Safford recovered, but after a long hospital stay. He then graduated from Rutgers and New York Law School and served in the United States Army in World War I before a long career as a lawyer for the Chase Manhattan Bank.

The Queensmen also rebounded. The team had to cancel training the following Monday to recover from the grueling ordeal, but managed to rule Delaware out in a much-anticipated road game the following week.

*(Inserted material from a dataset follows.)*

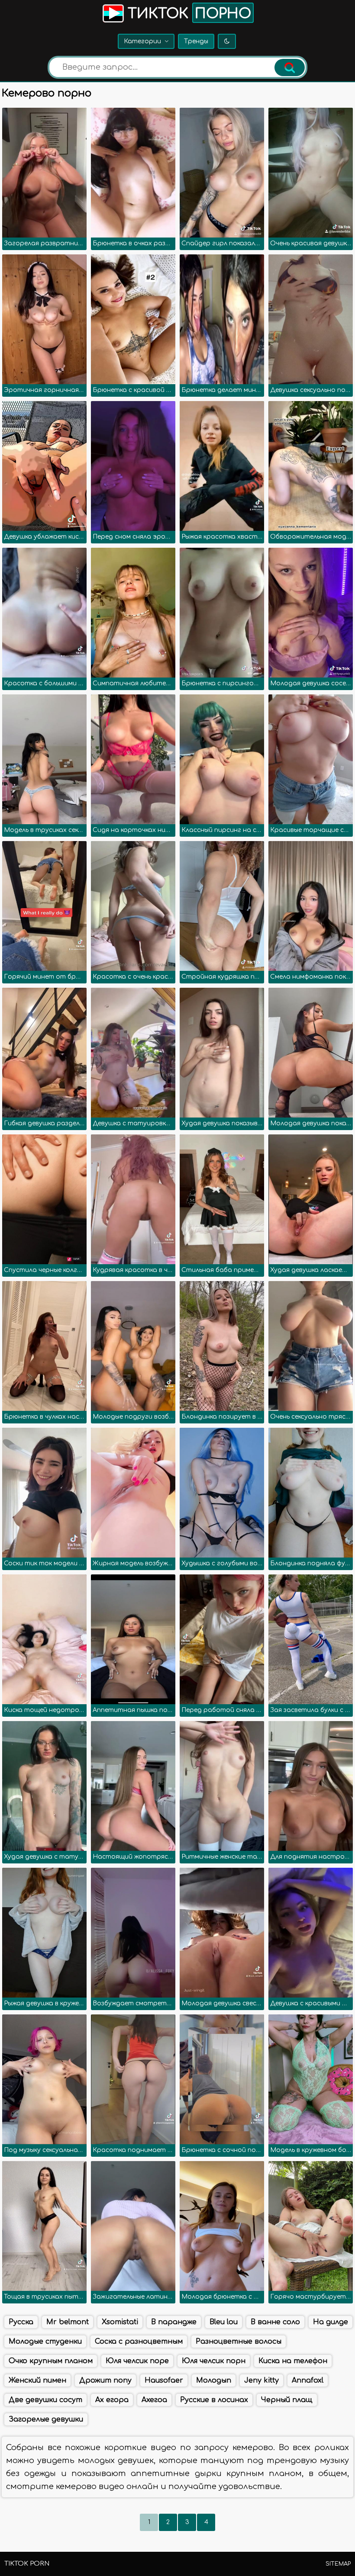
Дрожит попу (105, 2380)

But even with the victory, Seton Hall ultimately lost. The Alerts had emerged as a winning program, but their brutal style – and the accumulation of injuries it caused – shocked John J. O’Connor, Bishop of the Archdiocese of Newark. The sport was banned the following year, the start of a series of stops and starts for Seton Hall. The program was briefly relaunched twice – one season in 1913 as Rutgers grew into a powerhouse, then for a few years in the 1930s – before becoming a club team in the 1960s and early 1970s.

Seton Hall then re-established a college program for the third time in 1972. But Rutgers had already turned to major college football by then, and the teams never played again. The Pirates spent a decade playing what translates to a current level of Division III before quitting the sport for good in 1981, two years after Seton Hall became a founding member of the Big East (and Rutgers declined his invitation ).

Looking back, all was probably for the best. Just ask poor Dan Safford.